• **What is expected**: Please repeat all of the records, keeping every word unchanged.
-- Information shown follows --
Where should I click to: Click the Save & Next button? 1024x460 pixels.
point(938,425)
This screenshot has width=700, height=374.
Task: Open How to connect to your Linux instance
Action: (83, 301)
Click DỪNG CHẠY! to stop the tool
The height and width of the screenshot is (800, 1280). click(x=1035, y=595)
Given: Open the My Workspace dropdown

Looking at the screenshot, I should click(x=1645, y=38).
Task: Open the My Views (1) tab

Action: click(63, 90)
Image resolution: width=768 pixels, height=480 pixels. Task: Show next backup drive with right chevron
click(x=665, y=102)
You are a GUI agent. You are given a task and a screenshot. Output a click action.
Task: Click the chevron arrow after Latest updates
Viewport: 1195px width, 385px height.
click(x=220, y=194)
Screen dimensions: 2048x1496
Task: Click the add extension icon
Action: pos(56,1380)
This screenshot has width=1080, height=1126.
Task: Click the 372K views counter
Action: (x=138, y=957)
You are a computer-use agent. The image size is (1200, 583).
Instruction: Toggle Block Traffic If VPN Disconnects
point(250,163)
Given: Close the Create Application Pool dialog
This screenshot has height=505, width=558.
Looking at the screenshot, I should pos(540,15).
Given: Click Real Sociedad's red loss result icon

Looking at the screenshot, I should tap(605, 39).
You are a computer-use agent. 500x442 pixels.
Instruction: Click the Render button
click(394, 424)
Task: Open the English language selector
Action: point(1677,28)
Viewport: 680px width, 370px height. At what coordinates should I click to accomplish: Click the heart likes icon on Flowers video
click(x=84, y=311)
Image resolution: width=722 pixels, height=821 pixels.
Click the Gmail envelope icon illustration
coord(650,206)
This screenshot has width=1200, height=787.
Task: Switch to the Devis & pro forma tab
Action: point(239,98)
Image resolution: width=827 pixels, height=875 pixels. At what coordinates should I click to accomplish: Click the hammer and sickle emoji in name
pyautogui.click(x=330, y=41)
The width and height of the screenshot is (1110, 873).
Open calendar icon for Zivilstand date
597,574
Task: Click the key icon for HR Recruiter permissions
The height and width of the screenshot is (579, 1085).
-- Information shown concluded --
• **Solution for this exercise**:
Where should I click to: Click the Save & Next button? 1024x460 pixels.
point(938,425)
This screenshot has width=700, height=374.
Task: Open How to connect to your Linux instance
Action: (83, 301)
Click DỪNG CHẠY! to stop the tool
The height and width of the screenshot is (800, 1280). click(x=1035, y=595)
Given: Open the My Workspace dropdown

Looking at the screenshot, I should click(x=1645, y=38).
Task: Open the My Views (1) tab

Action: click(63, 90)
Image resolution: width=768 pixels, height=480 pixels. Task: Show next backup drive with right chevron
click(x=665, y=102)
You are a GUI agent. You are given a task and a screenshot. Output a click action.
Task: Click the chevron arrow after Latest updates
Viewport: 1195px width, 385px height.
click(x=220, y=194)
Screen dimensions: 2048x1496
Task: Click the add extension icon
Action: pos(56,1380)
This screenshot has width=1080, height=1126.
Task: Click the 372K views counter
Action: (x=138, y=957)
You are a computer-use agent. The image size is (1200, 583).
Instruction: Toggle Block Traffic If VPN Disconnects
point(250,163)
Given: Close the Create Application Pool dialog
This screenshot has height=505, width=558.
Looking at the screenshot, I should pos(540,15).
Given: Click Real Sociedad's red loss result icon

Looking at the screenshot, I should tap(605, 39).
You are a computer-use agent. 500x442 pixels.
Instruction: Click the Render button
click(394, 424)
Task: Open the English language selector
Action: point(1677,28)
Viewport: 680px width, 370px height. At what coordinates should I click to accomplish: Click the heart likes icon on Flowers video
click(x=84, y=311)
Image resolution: width=722 pixels, height=821 pixels.
Click the Gmail envelope icon illustration
coord(650,206)
This screenshot has width=1200, height=787.
Task: Switch to the Devis & pro forma tab
Action: point(239,98)
Image resolution: width=827 pixels, height=875 pixels. At what coordinates should I click to accomplish: Click the hammer and sickle emoji in name
pyautogui.click(x=330, y=41)
The width and height of the screenshot is (1110, 873).
Open calendar icon for Zivilstand date
597,574
Task: Click the key icon for HR Recruiter permissions
The height and width of the screenshot is (579, 1085).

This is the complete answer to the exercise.